Feng Shui para la Salud

Feng Shui para la Salud

El Feng Shui para la salud tiene muchos consejos, no solo para mejorarla sino para mantenerla siempre en óptimas condiciones.

El Feng Shui también puede ayudarte a recuperar el equilibrio y logrando que te sientas mejor contigo mismo.

Recuerda que debemos mantener este equilibrio en todos los espacios, tanto en tu casa, habitación como en tu lugar de trabajo.

Consejos del Feng Shui para la Salud

1. Luz Natural: busca que tus espacios tengan buena iluminación natural, la luz le aporta bienestar al cuerpo y el sol le aporta vitamina D. En la noche utiliza luz tenue.

2. Aire Fresco: respirar aire limpio y puro es el fundamento del feng shui para tener una buena salud. Ventila tu hogar y oficina con frecuencia, es como una invitación para que la naturaleza entre a tu espacio.

También puedes usar inciensos o aceites esenciales para limpiar el aire, no olvides que las plantas también ayudan a purificar el aire, te aportan oxígeno y fuerza vital.

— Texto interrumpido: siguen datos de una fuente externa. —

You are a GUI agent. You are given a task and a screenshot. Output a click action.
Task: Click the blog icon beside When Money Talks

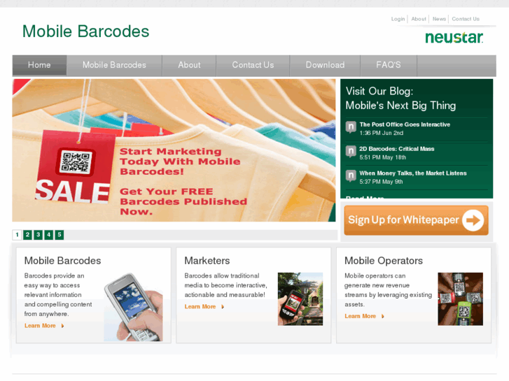[351, 175]
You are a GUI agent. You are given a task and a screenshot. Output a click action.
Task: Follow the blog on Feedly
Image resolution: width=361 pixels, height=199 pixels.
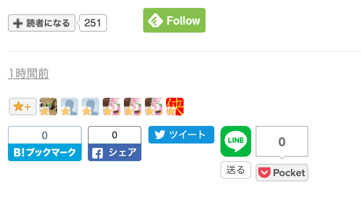(x=174, y=20)
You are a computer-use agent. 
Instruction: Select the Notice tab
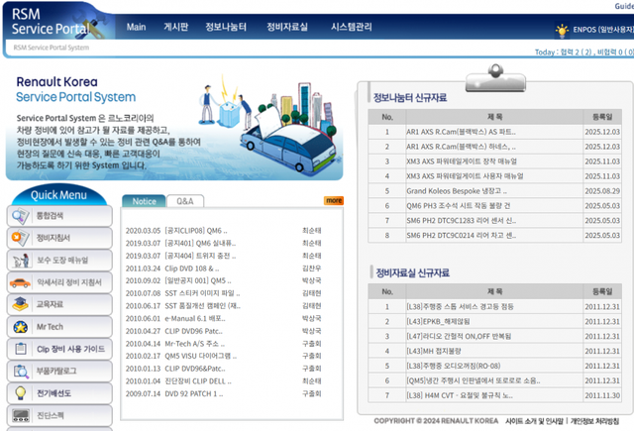point(144,201)
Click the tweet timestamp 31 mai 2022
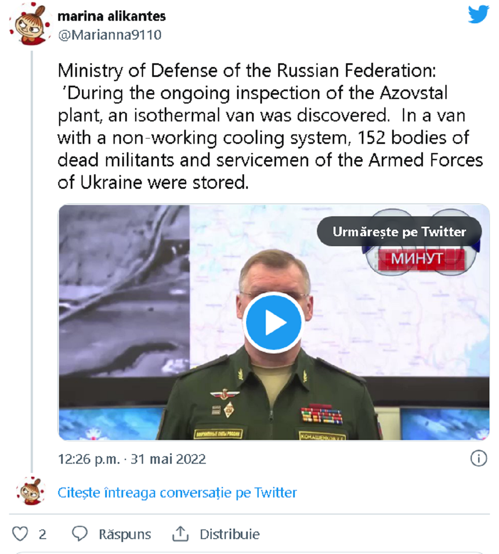This screenshot has width=499, height=554. pyautogui.click(x=132, y=459)
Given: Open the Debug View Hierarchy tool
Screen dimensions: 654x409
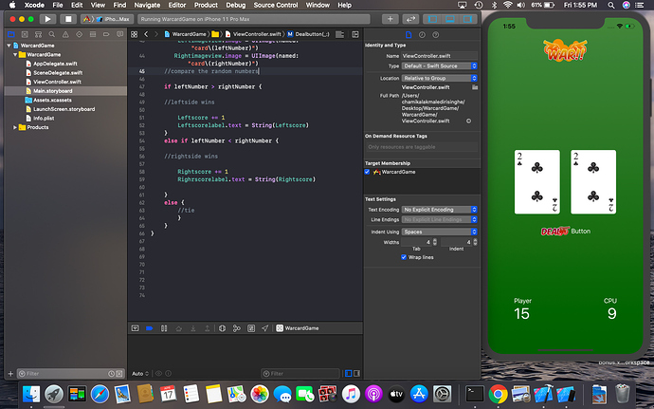Looking at the screenshot, I should tap(221, 327).
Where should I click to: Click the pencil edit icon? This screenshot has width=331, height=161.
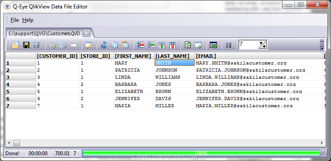click(89, 45)
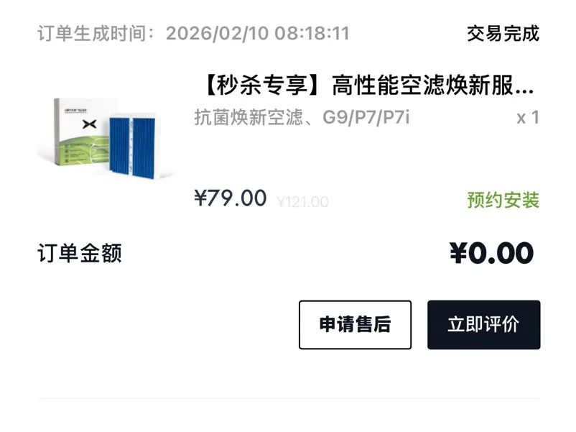Click the ¥79.00 product price
576x432 pixels.
point(230,198)
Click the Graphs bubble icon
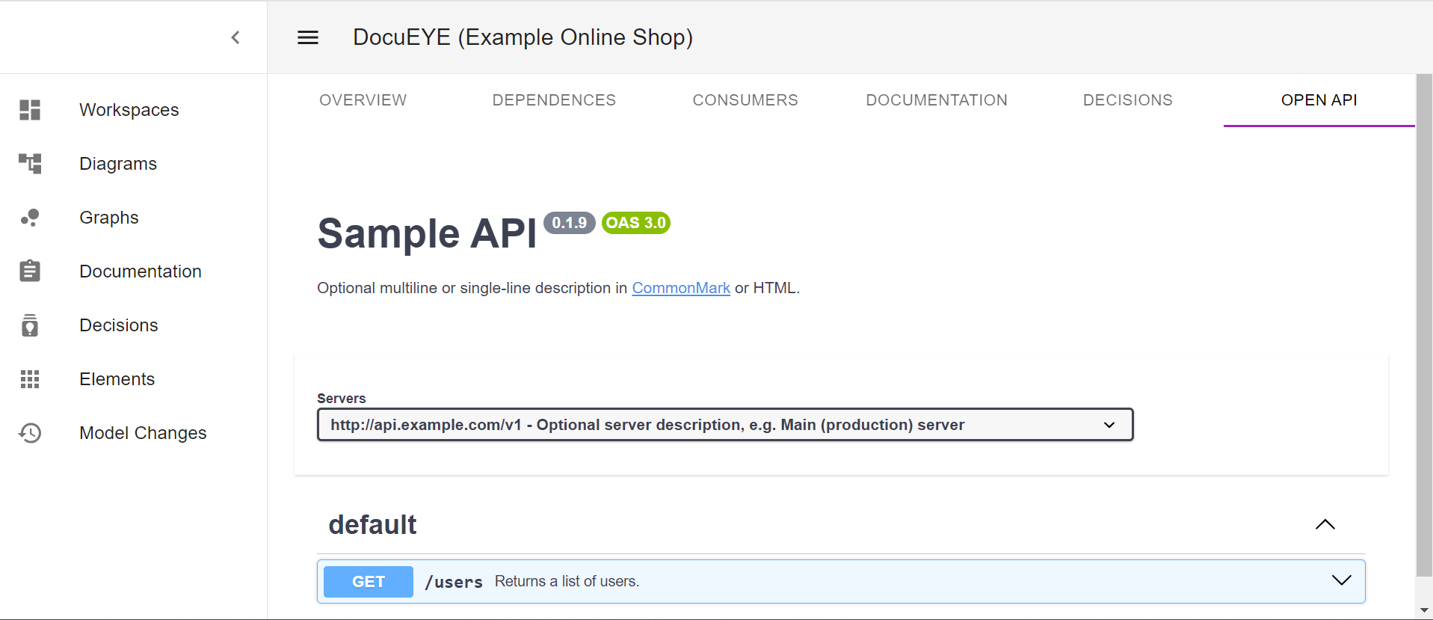 coord(30,218)
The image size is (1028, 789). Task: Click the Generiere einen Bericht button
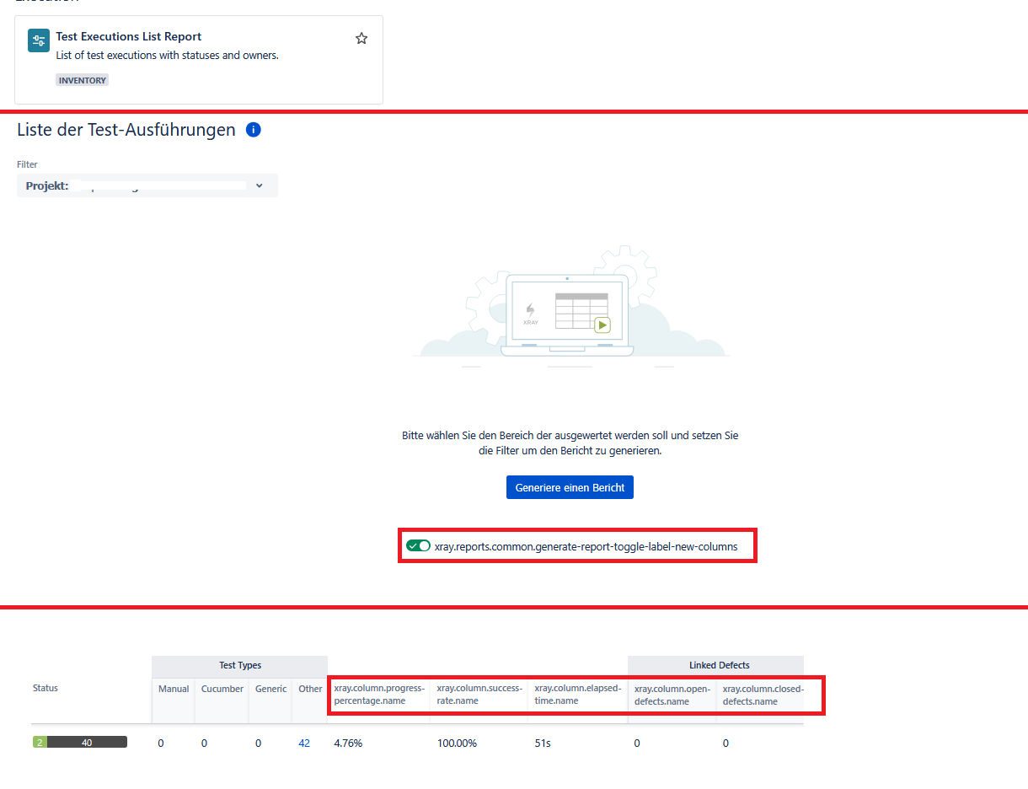[570, 487]
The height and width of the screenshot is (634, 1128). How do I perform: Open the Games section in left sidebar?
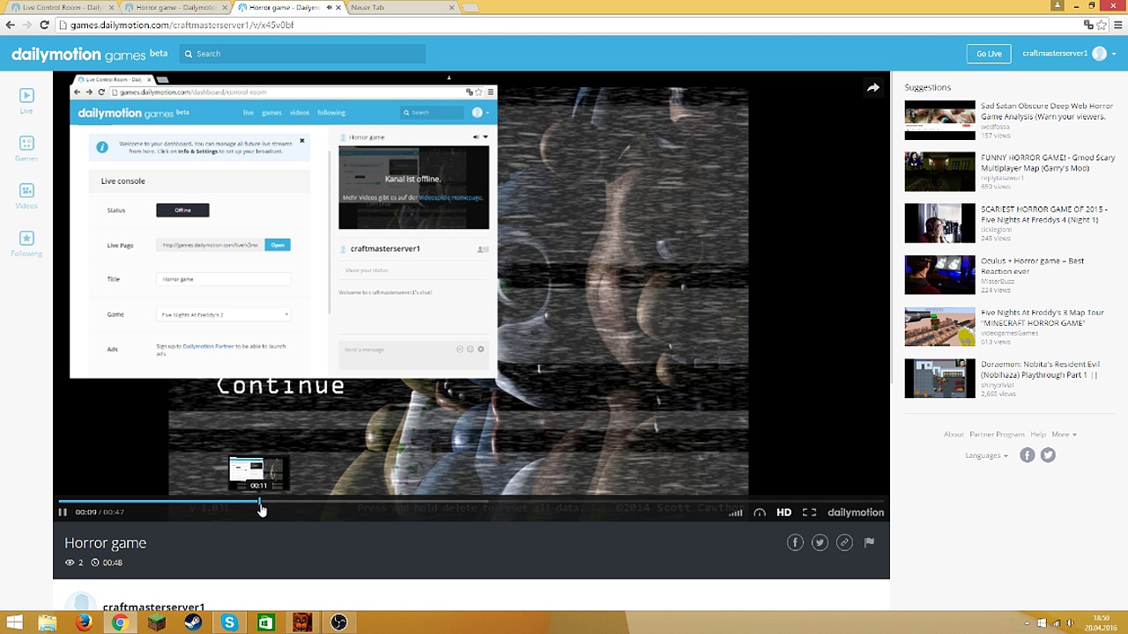click(26, 148)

3. Colores Relajantes: los colores suaves como azules, verdes o lavanda proporcionan una sensación de paz, de relajación y de armonía.

Puedes usar los colores en las paredes, en la decoración, en el caso de tu hogar en la ropa de cama o cojines, para la oficina en la silletería, floreros o cojines también.

4. Organización: es vital si quieres mantener una buena energía en tu hogar o trabajo, el desorden agota y bloquea la energía. Puedes organizar de a poco lo importante es que comiences, verás cómo fluyen mejor las cosas.

5. Ambiente Tranquilo: sabías que al escuchar sonidos de la naturaleza tu respiración se hace más suave, calmando el sistema nervioso y bajando el ritmo cardíaco.

Procura evitar los ruidos del exterior y por el contrario, procura que tu ambiente este armonizado con sonidos naturales como el canto de los pájaros o el sonido del mar.

6. El baño: es un lugar que debes tener muy presente, pues por sus condiciones es muy dado a que allí tengamos una fuga energética, tienes que procurar que este espacio sea cálido y lleno de luz.

Asegúrate de que las puertas y ventanas cierren bien y que no hayan goteras, procura ventilarlo todos los días.